Deals are On – Cuba and Russia Sign on Many Dotted Lines

Russian Prime Minister Dmitri Medvedev. Photo: Presidential Press and Information Office

It should come as no surprise that the Cubans and Russians have signed a number of deals in some very key industrial sectors. While the United States has been working feverishly to please a certain voting sector in Miami, trade and big business remain first and foremost these days for Havana and Moscow. 

The relationship between the two nations is longstanding and strong. While the U.S. State Department continues to refine a policy with a 60 year track record of total failure, the Cubans have not wasted time and have been getting down to business.

The large deals are slipping easily into Russian hands. The Prime Minister of Russia, Dmitri Medvedev has completed his two-day official visit to Cuba. He’s returned to Moscow with a pile of signed deals – eight legal agreements in all, in air and rail transport, scientific-technical, customs, industrial sectors, and others. In addition, there’s an agreement to strengthen scientific-technical and innovative cooperation. One could not ask for a more successful business trip to capital city.

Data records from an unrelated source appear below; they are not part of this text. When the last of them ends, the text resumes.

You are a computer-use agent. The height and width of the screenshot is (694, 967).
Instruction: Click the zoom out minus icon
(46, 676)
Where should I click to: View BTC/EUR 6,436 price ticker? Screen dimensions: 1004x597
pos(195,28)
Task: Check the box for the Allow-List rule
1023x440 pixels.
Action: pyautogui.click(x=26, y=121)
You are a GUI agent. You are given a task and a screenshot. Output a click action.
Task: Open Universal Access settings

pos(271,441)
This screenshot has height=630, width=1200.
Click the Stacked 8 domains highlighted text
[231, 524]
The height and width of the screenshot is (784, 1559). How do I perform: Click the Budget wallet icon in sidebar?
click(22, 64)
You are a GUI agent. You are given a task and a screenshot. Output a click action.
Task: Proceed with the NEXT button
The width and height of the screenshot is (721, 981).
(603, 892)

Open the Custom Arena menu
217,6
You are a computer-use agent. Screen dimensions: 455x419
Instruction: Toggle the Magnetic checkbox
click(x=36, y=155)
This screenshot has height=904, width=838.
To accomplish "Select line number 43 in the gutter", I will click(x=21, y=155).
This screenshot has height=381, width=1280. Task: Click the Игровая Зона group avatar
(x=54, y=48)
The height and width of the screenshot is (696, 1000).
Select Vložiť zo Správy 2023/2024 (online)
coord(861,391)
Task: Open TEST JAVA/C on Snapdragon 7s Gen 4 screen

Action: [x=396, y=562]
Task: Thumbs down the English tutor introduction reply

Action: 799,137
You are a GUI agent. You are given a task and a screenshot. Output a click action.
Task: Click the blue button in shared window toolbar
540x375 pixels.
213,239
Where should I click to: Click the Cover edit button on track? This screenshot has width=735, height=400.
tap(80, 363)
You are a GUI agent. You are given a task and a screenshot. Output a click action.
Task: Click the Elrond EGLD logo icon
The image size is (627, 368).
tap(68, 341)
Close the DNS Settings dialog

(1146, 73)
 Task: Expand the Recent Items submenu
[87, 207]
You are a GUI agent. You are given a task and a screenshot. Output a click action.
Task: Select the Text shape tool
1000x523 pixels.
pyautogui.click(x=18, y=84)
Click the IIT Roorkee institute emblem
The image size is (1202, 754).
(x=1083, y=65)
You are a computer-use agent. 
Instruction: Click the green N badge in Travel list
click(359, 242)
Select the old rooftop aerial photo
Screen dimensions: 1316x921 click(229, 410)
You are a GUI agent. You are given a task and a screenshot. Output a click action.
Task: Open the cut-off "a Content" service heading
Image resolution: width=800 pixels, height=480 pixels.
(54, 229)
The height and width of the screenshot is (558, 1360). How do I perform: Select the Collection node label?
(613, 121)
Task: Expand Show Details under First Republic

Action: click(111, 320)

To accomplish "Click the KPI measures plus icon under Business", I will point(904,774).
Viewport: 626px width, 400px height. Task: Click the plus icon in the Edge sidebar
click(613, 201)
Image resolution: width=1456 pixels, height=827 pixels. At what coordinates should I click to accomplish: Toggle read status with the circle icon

Accompanying Minister Medvedev on this trip was a team of high-level Russian officials including Yuri I. Borisov, Vice President of the Government and lead of the Russian-Cuban Intergovernmental Commission for Economic-Commercial and Scientific-Technical Collaboration (for the Russian side), Andrey A. Guskov, the Russian ambassador in Havana, Sergey A. Riabkov, Vice Minister of Foreign Affairs of the Russian Federation, and other government officials.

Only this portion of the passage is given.